Ey gördüğü güzele takılıp kalan, onun yüzünü görüyor ahlakı güzel mi, çirkin mi bakmıyorsun. Akıllıysan sedeften inciyi al. (Sedef kabuktur). Her sedefin içinde inci yoktur.(Şerh-i Mesnevi, c.6,s.338)
Dünyada her san’at ve hareket fikirden doğar. Halka göre fikir önemsiz gibidir ama insanlığı sel gibi sürükleyip götüren odur.(Şerh-i Mesnevi, c.6,s.341)
Ariflerin gözü şaşı değildir, onlar gerçeği gören bir gözle önce ekilmiş tohuma bakarlar. Gecelerin gündüze gebe olduğunu bilir, bütün hile ve çarelerin kaza ve kadere göre havada kalacağına inanırlar. Alın yazısını gören bir kimse onu değiştirmeğe kalkmaktan hoşlaşır mı? (Zira) Allah bir tuzağın içine başka bir tuzak daha koyar.(Şerh-i Mesnevi, c.6,s.347-348)
Nil’in suyu âb-ı hayattan daha tatlıydı fakat inkârcılara kan görünmüştü.
Şehitlik mü’minlere manevî ve ebedî bir hayattır, münafıklar için ölüm ve yıpranış.
Tahiru’l- Mevlevî Mesnevi şerhinde: Maddi gıda kalıbı, manevî gıda kalbi besler. Hakk’ı zikir kalbin gıdası, güzel ses ruhun gıdasıdır, der. (Şerh-i Mesnevi, c.6,s.355)
Gönül her yârdan bir gıda, her ilimden bir safâ bulur.(Şerh-i Mesnevi, c.6,s.359)
Ey mızrak, seni bir çevirip savuran olmasa nasıl bazan doğru bazan iki kat eğilir uçarsın?(Şerh-i Mesnevi, c.6,s.370)
Haset eden, kuyu dibine düşmüş ebedî kalacak bir hastadır.O devasız dertle daima ah edip durur. O ezeli güneşin sönmesini ister, ama bu arzu nasıl gerçekleşir? (Şerh-i Mesnevi, c.6,s.373)
Ey asil ve temiz ruhlu adam seni görene, sana yakın olana ne mutlu. Ey efendi, sana saçma sapan sözler söyledim, afvet onları ben değil cehaletim söyledi. (Şerh-i Mesnevi, c.7,s.598-610 / Mesnevi, c.2,s.144-147)
Eşek, eşekliğinden dolayı sahibinden kaçar, sahibi ise iyilik ve hayır düşüncesiyle peşinden gider. Bu takip zarar verme fikriyle değil kurt paralamasın diyedir.(Şerh-i Mesnevi, c.7,s.598-610 / Mesnevi, c.2,s.144-147)

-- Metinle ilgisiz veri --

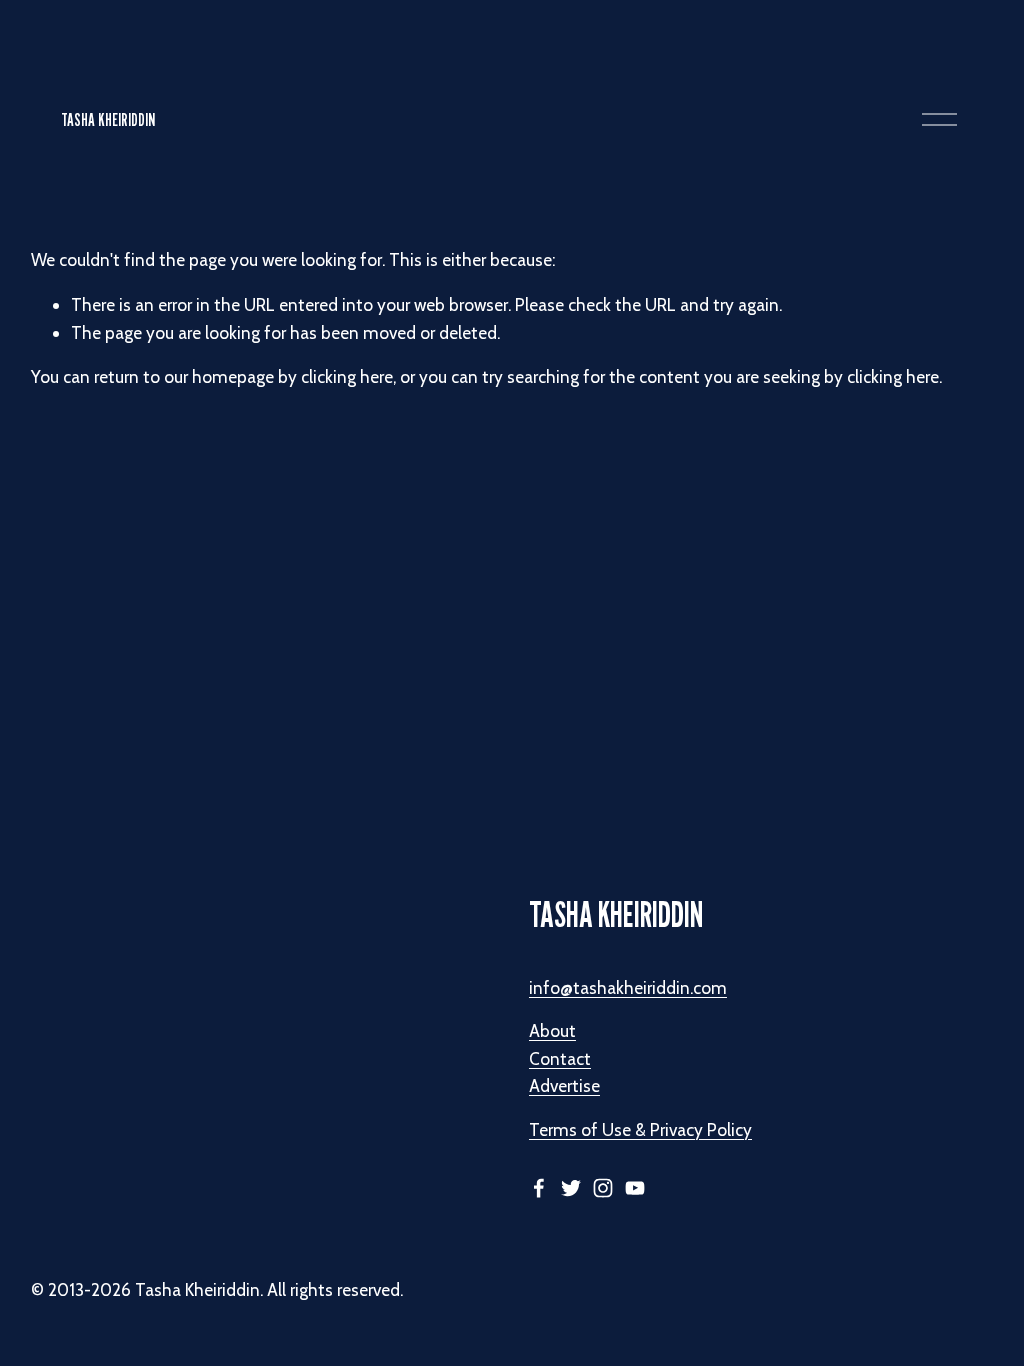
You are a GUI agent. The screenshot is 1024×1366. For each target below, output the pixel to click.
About (552, 1030)
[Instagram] (603, 1188)
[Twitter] (571, 1188)
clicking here (347, 376)
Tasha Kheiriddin (108, 119)
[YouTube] (635, 1188)
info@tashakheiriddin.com (628, 987)
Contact (560, 1058)
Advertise (564, 1085)
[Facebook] (539, 1188)
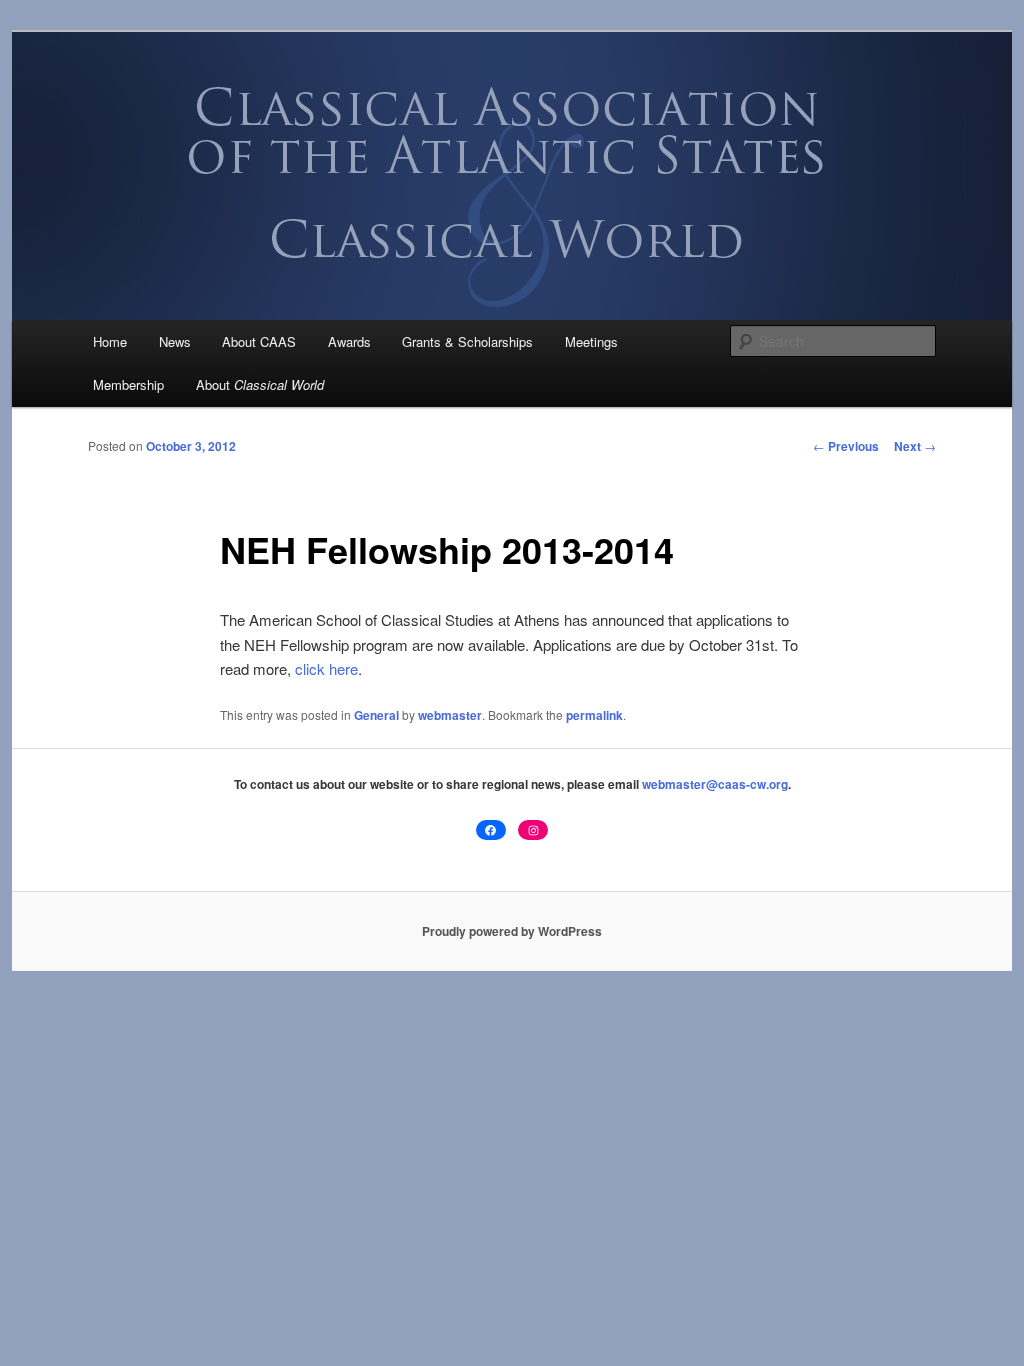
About (260, 384)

Akıllı insanın başlangıçta düşmanlık gibi görünen hâlinin sonra sevgi olduğu görülür. (Şerh-i Mesnevi, c.7,s.598-610 / Mesnevi, c.2,s.144-147)
Peygamberimiz Hazret-i Muhammed Mustafa: Sizin canınızdaki düşmanı açıklayacak olsam, cesurların ödü patlar, ne yola gidebilir ne bir işe bakabilirdi. Allah Resulü’nün bildiklerini biri bilmiş olsa hiçbir ibadete bedeninde kuvvet bulamazdı. Kedi önünde fare gibi mahv olur, kurt yanında kuzu gibi yok olurdu; haberini verdi: “Bildiklerimi bilseydiniz az güler, çok ağlardınız. Yemek içmek içinize sinmezdi.” (Hadis) (Şerh-i Mesnevi, c.7,s.598-610 / Mesnevi, c.2,s.144-147)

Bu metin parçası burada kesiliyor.